§ Texto fornecido

A Hard Rain’s a-Gonna Fall é uma canção de 1962. O safo e brilhante músico e letrista, ainda garoto, folk e acústico, tomou emprestado a estrutura de uma balada da fronteira da Escócia. Perguntas em cada recomeço dos versos, um pungente my blue-eyed son, onde, como e quando... e seis blocos e sete minutos de versos narrativos de andanças superlativas no mundo por aí, sob a difícil chuva do título e da vida contemporânea. A letra evoca tudo, menos as virtudes do avanço da tecnologia e da ciência.
Em agosto daquele ano de 62, no Carnegie Hall, dois meses antes de Tom e Joao Gilberto e cia, ali, tornarem conhecido e apreciado o melhor do Brasil, Dylan, com seu pungente “r” original de suas origens, que lembra um piracicabano, em um show de vale tudo, cantou, ainda só acusticamente, os seus 7 minutos de uma música só, e de fama, só que esta última eterna.
Com o passar do tempo muitos também cantaram e tentaram se apossar da grandeza de A Hard Rain’s, inclusive Dylan, que foi piorando cada vez mais sua bela versão original. Brian Ferry talvez tenha sido quem fez a versão transformada mais apreciada da canção. Até a entrega do Nobel de 2016 em Estocolmo, sempre no dia 10 de dezembro, aniversário da morte de Alfred, o Nobel em pessoa.

§ Detalhes do problema
Reescreva o trecho do texto sobre a canção entre "Em agosto daquele" e "esta última eterna.", inclusive, substituindo "agosto" por "setembro".

Registros de elementos de interface:
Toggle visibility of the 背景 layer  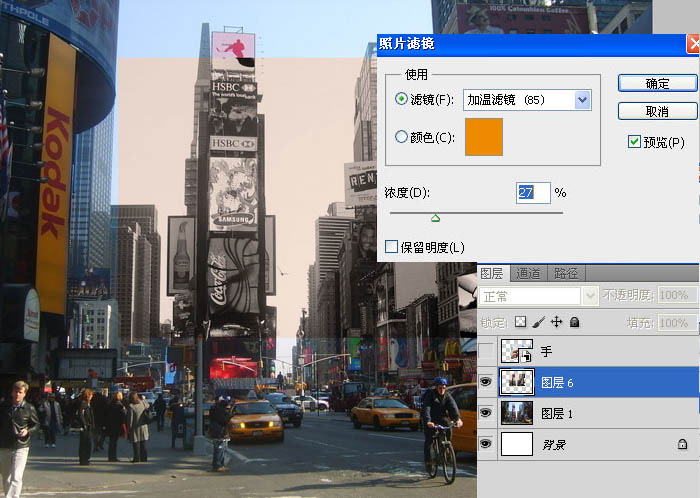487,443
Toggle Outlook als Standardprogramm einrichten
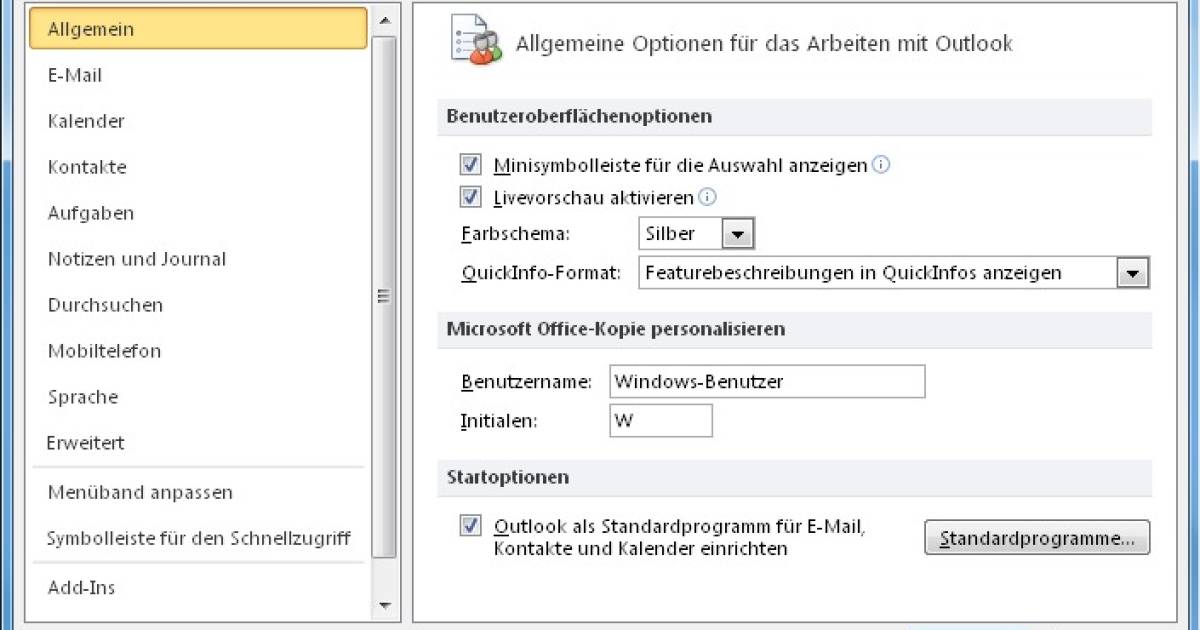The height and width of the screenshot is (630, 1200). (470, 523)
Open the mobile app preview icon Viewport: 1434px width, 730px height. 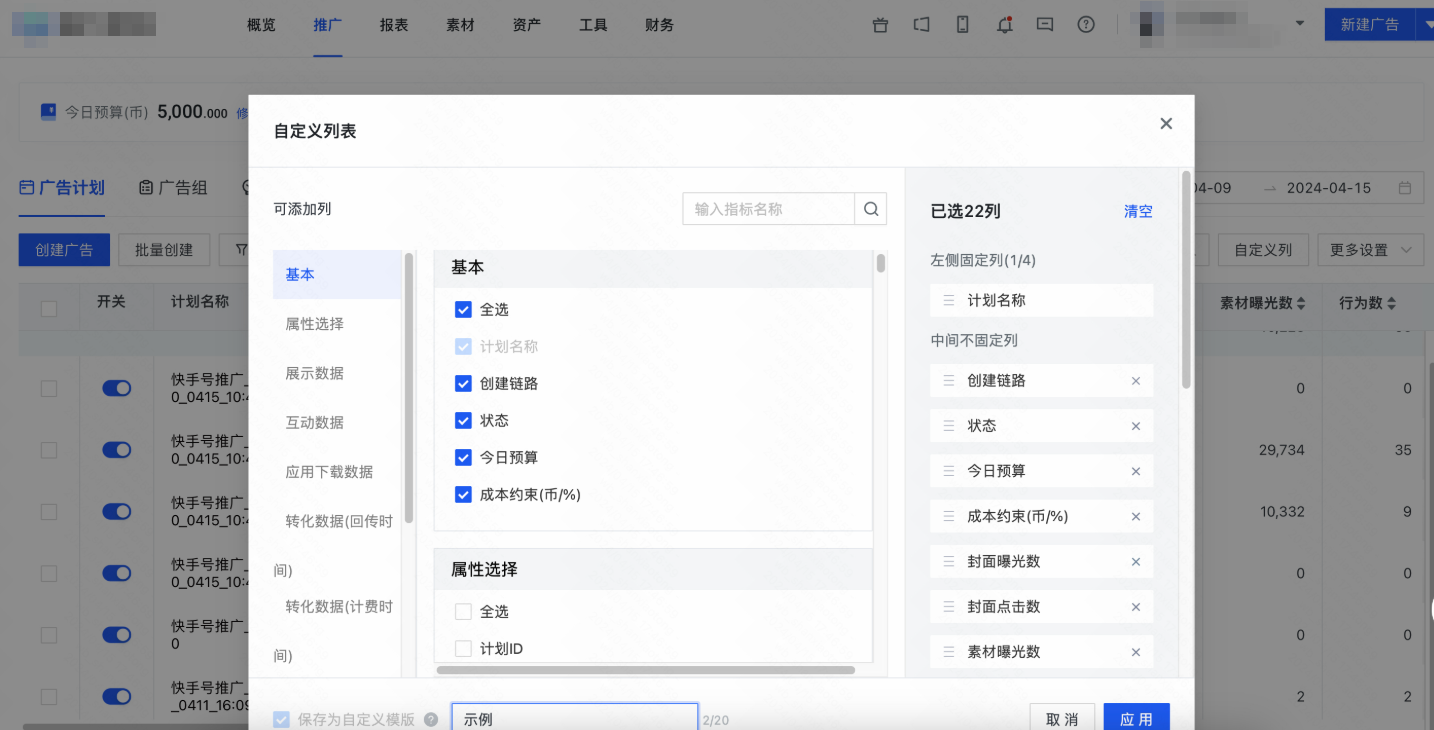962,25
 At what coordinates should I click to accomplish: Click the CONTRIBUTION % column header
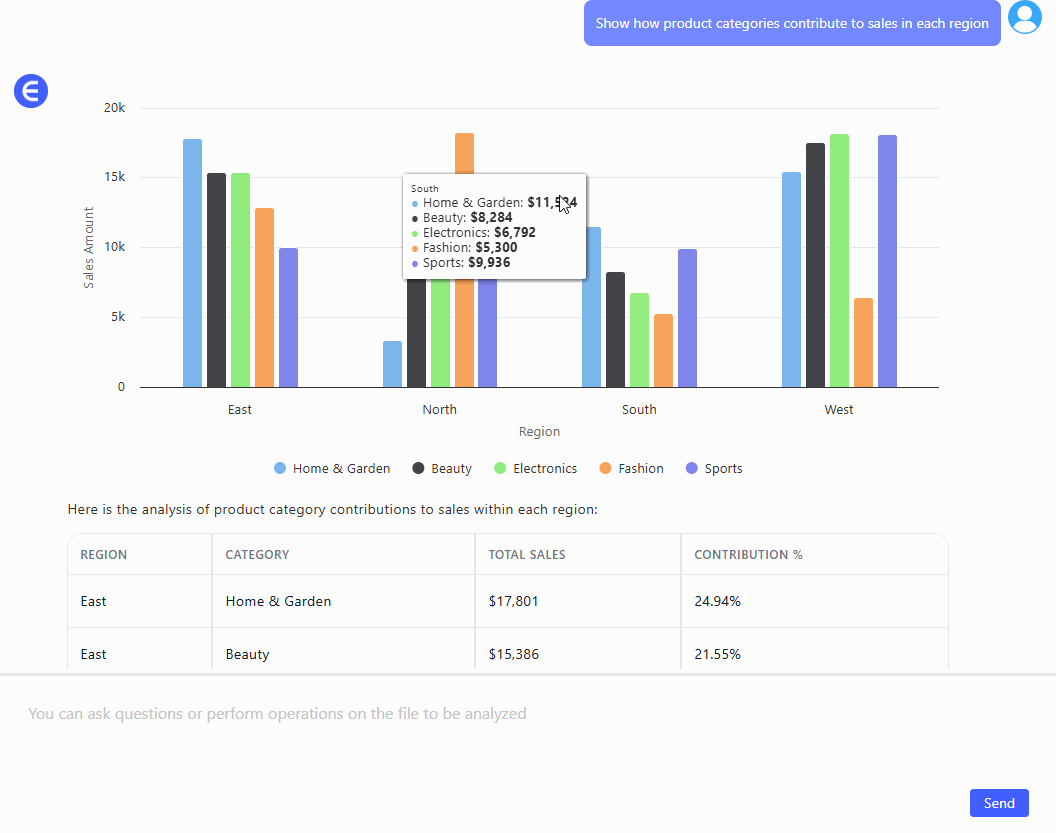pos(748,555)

§ Resposta
Em setembro daquele ano de 62, no Carnegie Hall, dois meses antes de Tom e Joao Gilberto e cia, ali, tornarem conhecido e apreciado o melhor do Brasil, Dylan, com seu pungente “r” original de suas origens, que lembra um piracicabano, em um show de vale tudo, cantou, ainda só acusticamente, os seus 7 minutos de uma música só, e de fama, só que esta última eterna.